I think it's definitely changed the way people see us, but being in Detroit is kind of a weird bubble of a scene. What's going on in Detroit doesn't really have a lot to do with what's going on in the rest of the country. I kind of feel like we've been in this weird vacuum for a long time, and then when lo-fi started to make the news again, it was kind of funny because lo-fi seems to make the news every three years ago. We record the way we do because we want to get a sound we like within our budget and within the equipment we have. We make choices to get the sound we want, but it's not like we say, "let's try to sound shitty" or "let's try to sound lo-fi." That never comes into play. Even touring, I feel like it hasn't really changed. There are a few cities where we probably get more people than we used to, but in most of North America you're still just a weird band coming to town. There's just a handful of people who know you.

How does being from Detroit influence your band? Would Tyvek sound different if it was from somewhere else in the country?

Yeah, I think so for sure. Detroit's an interesting place to be a music fan, because there's this huge history with The Stooges and MC5 and like Motown and techno, so there's all that going on. But then you have the garage rock boom in Detroit a few years back.
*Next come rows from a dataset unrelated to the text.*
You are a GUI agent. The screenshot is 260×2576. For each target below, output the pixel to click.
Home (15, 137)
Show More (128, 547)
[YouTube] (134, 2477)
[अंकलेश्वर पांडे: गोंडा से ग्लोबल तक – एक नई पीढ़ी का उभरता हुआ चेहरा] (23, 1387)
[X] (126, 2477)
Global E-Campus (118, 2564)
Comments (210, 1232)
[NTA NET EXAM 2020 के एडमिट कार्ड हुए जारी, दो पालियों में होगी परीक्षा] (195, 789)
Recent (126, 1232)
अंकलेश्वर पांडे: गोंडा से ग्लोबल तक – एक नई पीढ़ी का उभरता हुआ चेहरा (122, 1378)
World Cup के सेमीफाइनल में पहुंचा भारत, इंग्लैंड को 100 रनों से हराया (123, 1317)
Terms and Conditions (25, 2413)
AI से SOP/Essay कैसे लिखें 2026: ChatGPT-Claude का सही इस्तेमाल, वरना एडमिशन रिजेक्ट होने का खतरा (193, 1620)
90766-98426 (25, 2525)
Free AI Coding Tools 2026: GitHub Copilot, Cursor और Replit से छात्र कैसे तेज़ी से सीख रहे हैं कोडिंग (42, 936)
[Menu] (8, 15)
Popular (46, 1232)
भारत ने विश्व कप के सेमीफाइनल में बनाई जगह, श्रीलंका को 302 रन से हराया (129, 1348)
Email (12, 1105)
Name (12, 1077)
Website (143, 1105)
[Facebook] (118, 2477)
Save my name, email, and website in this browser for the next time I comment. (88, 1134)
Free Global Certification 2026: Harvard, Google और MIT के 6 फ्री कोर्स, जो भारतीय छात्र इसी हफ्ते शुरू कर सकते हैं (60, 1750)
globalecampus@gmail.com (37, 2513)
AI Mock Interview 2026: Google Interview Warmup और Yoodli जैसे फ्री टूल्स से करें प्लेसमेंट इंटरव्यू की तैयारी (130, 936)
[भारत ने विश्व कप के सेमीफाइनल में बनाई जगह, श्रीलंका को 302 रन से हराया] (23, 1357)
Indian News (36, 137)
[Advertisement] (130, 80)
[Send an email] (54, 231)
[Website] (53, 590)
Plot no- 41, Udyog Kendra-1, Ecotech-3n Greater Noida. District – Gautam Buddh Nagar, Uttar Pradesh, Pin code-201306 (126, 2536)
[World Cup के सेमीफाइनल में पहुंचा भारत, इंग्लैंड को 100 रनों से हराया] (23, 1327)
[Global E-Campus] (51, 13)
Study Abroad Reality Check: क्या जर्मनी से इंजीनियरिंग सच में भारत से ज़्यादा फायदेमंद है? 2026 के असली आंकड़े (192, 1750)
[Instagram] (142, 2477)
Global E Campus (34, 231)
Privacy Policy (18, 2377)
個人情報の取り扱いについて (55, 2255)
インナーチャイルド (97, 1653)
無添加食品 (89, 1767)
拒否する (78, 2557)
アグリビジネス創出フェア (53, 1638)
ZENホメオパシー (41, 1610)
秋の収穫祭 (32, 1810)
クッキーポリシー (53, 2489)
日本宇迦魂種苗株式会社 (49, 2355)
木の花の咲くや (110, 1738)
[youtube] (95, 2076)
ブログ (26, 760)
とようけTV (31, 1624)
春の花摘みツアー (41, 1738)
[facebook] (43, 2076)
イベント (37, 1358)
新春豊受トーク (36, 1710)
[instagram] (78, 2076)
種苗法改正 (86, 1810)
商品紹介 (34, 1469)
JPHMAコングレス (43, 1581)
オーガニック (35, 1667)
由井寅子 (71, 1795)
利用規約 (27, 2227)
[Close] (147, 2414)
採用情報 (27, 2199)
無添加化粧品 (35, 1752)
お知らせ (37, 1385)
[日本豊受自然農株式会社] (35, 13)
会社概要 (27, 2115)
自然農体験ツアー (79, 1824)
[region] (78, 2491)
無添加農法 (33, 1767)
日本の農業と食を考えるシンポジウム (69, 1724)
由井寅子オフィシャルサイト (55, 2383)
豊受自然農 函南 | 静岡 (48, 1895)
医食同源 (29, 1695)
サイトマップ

It seems like there are all these disparate elements all hanging around, and a good cross-pollination among the different genres in Detroit. People are pretty open-minded because it's a pretty small scene and there's not a lot to do. People who might normally check out a garage punk show will find themselves checking out a noise show or some DJs. I feel like in other cities there might be more of a separation from the different crews or different scenes, whereas in Detroit people are supporting each other just by default, so they have something to do on a Saturday night. There's a certain character about the city; it's definitely a survivor kind of city. People living in Detroit are tough people, and pretty cynical, so you have to try pretty hard, and you have to come from a pretty genuine standpoint for people to appreciate it. So when people started liking us in Detroit it was like, "Wow, this is pretty cool...we must be doing something right." Nine times out of ten in Detroit, people just walk away or turn their backs. They don't give a shit. It's definitely had a huge influence on how Tyvek developed.

What are your influences for Tyvek?

I've always loved '70s and '80s punk, which is a huge influence. Also Krautrock, '60s and '70s German music, and by extension the early '80s techno scene in Detroit. A lot of '60s Michigan garage rock. Just simple, repetitive, beat-driven music that you can actually enjoy at length and not get sick of. Kind of the falling apart nature of early punk bands with the trance-inducing nature of Krautrock and stuff like that.

What do you want to accomplish next with this band? Could you see it ending any time soon?

I want to keep doing records. Now that the album's finally out, I think the next thing on our agenda is to start releasing seven-inches again. I'm excited about that. And I just want to keep touring. I'd love to tour in the UK, and I'd love to get to places that bands don't usually get to like South America. I'd like to keep doing Tyvek for the foreseeable future, especially because there's not many job prospects in Detroit. So, might as well keep doing this, it's clearly the best thing I have going for me.